Skip to content

Latest commit

 

History

History
52 lines (42 loc) · 2.49 KB

README.md

File metadata and controls

52 lines (42 loc) · 2.49 KB

Felix Archive Builder

This repo contains scripts used to extract and clean up texts from Felix archive in pdf format, as well as the finished output

extract_text.sh

Prerequisite: Have pdftotext from Xpdf command line tools installed
Usage: extract_text.sh [first issue inclusive] [last issue inclusive] [directory containing pdfs (default ".")] [output directory (default "text")]

This bash script extracts the OCRed text from Felix archive PDFs into text documents. Each issue has its own folder, in which there are text files representing pages in that issue. The text files are named with the page number in the issue PDF file, not the page number displayed in paper.

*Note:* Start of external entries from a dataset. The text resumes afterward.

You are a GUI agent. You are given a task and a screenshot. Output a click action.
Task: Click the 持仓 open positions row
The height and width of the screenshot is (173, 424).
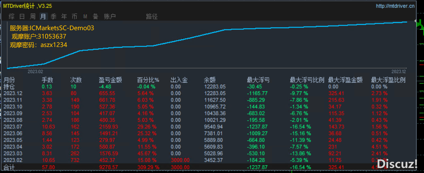[9, 87]
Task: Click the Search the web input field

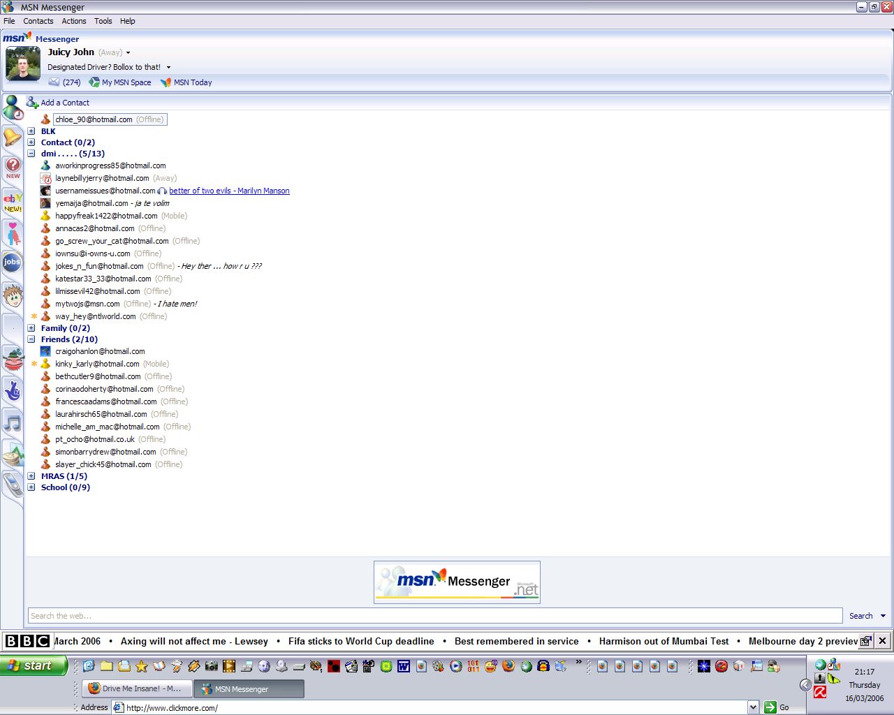Action: coord(434,616)
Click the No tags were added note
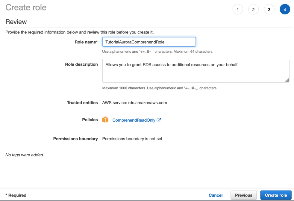The width and height of the screenshot is (294, 201). [25, 155]
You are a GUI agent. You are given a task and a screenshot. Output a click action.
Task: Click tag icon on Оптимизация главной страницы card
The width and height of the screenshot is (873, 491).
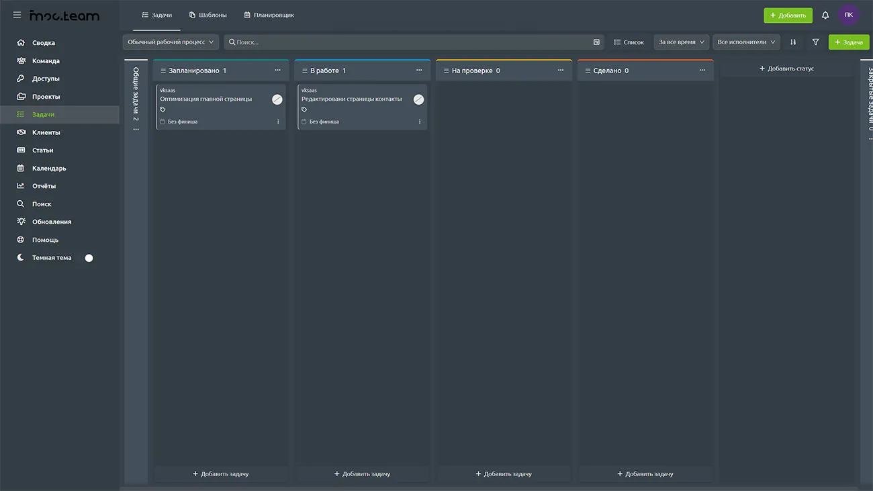163,109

The output of this script is in text folder.

solrify.py

Prerequisite: Python 3.8 or above, Unix-like OS preferred
Usage: python3 solrify.py [first issue inclusive] [last issue inclusive] [directory containing output of extract_text.sh (default "text")] [output directory (default "output")]

This Python script reads the OCRed archive content, performs a cleanup and output json files ready to be imported into solr. The cleanup involves mainly two things:

  1. Rebuild hyphen-segmented words at the end of a line
  2. Strip off extra spaces in words (a severe problem in earlier issues)

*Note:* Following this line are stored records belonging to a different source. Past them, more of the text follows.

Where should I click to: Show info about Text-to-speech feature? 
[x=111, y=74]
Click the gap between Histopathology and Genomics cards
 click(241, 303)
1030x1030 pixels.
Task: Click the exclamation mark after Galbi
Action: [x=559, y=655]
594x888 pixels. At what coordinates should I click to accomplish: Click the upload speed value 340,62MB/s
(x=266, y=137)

Running this script on a Unix-like OS (such as Linux or macOS) is preferred as it can utilise multiprocessing. Running this on Windows will be extremely slow.

It outputs one json file per issue. It will try to find a file called felix_dates.csv to add date information into the json files.

output folder contains the output of this script

extract_date.py

Prerequisite: Python 3.8 or above, dateutil package
Usage: python3 extract_date.py [directory containing output of extract_text.sh] [output csv file name]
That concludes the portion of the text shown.